Feb 26 19:50:16 jj0hns0n: wildintellect I think we determined that to be out of scope for now too right?
Feb 26 19:50:43 Cristiano: yes, no WCS for now
Feb 26 19:50:47 wildintellect: there are some issues with usefulness of 3857 at some latitudes
Feb 26 19:51:03 Cristiano: just simple PNG TMS
Feb 26 19:51:04 mojodna: if the output is TMS, it has the same issues.
Feb 26 19:51:07 wildintellect: really I suppose we just let the tile zoom level go as high as the data has
Feb 26 19:51:14 lossyrob: nhv, nice I'll take a look. Here is a proposal for a general-use Space Filling Curve library: http://www.locationtech.org/proposals/sfcurve
Feb 26 19:51:27 Cristiano: so, can GDAL write MRF?
Feb 26 19:51:44 mojodna: we don’t preclude future WCS if we hang onto source files in 4326
Feb 26 19:51:53 mojodna: (so 3857s are derivatives)
Feb 26 19:51:54 nhv: it can with that github code
Feb 26 19:51:58 jj0hns0n: mojodna yeah, dont preclude but not a primary concern for now right?
Feb 26 19:52:16 FrankW: would be interested in incorporating the MRF driver upstream.
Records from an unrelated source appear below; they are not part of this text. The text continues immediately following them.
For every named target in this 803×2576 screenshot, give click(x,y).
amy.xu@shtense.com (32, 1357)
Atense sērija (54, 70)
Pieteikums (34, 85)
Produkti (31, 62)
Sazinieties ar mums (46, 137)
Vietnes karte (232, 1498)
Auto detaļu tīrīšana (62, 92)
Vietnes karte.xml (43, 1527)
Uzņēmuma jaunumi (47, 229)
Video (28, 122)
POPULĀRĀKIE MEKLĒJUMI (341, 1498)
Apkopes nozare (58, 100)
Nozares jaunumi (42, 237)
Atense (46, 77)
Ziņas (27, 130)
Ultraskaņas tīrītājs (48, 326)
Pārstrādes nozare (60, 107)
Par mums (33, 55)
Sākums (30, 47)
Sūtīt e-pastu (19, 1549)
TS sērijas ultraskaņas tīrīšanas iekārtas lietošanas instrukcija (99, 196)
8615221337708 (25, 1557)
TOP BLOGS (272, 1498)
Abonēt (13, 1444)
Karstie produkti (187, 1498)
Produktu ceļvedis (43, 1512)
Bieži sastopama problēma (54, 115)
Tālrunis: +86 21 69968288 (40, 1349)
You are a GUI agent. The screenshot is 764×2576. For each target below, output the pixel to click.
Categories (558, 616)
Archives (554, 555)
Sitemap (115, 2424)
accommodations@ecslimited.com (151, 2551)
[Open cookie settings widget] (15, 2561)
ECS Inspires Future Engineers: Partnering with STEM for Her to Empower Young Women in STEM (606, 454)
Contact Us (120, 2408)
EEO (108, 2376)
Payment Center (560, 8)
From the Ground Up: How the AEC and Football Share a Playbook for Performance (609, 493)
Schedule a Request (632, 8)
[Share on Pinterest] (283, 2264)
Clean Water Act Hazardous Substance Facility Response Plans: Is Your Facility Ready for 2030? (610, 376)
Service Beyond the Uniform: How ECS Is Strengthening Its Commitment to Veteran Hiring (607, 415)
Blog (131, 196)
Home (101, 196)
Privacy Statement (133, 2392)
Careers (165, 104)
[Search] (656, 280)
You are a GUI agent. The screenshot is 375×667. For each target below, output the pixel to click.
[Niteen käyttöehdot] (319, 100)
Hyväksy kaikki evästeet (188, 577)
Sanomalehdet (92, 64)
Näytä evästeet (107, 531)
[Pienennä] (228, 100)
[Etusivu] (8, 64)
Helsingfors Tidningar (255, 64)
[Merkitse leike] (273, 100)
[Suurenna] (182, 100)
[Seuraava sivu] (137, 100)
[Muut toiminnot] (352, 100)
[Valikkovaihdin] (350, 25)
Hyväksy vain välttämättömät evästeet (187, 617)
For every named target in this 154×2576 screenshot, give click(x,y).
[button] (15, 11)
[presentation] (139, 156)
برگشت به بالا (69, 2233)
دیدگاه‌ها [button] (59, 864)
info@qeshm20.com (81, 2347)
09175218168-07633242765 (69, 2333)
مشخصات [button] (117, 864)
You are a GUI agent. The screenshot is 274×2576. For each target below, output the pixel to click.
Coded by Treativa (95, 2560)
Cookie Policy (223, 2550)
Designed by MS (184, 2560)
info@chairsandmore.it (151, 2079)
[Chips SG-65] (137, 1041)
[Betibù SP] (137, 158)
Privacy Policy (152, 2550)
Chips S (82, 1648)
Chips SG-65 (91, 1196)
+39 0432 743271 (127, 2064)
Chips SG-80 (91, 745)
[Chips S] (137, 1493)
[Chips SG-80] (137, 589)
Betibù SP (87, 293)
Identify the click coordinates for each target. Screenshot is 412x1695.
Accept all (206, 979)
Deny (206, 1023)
Feb 26 19:52:29 nhv: FrankW++
Feb 26 19:52:37 jj0hns0n: we want to go from individual ortho images to MRF files and only keep some reference to the original files for metadata purposes
Feb 26 19:54:01 nhv: another interesting GDAL driver not mainstream https://bitbucket.org/chchrsc/kealib
Feb 26 19:54:04 Cristiano: cool - so it sounds like gdal will do without any need for mapserver or other tiling software in the middle right?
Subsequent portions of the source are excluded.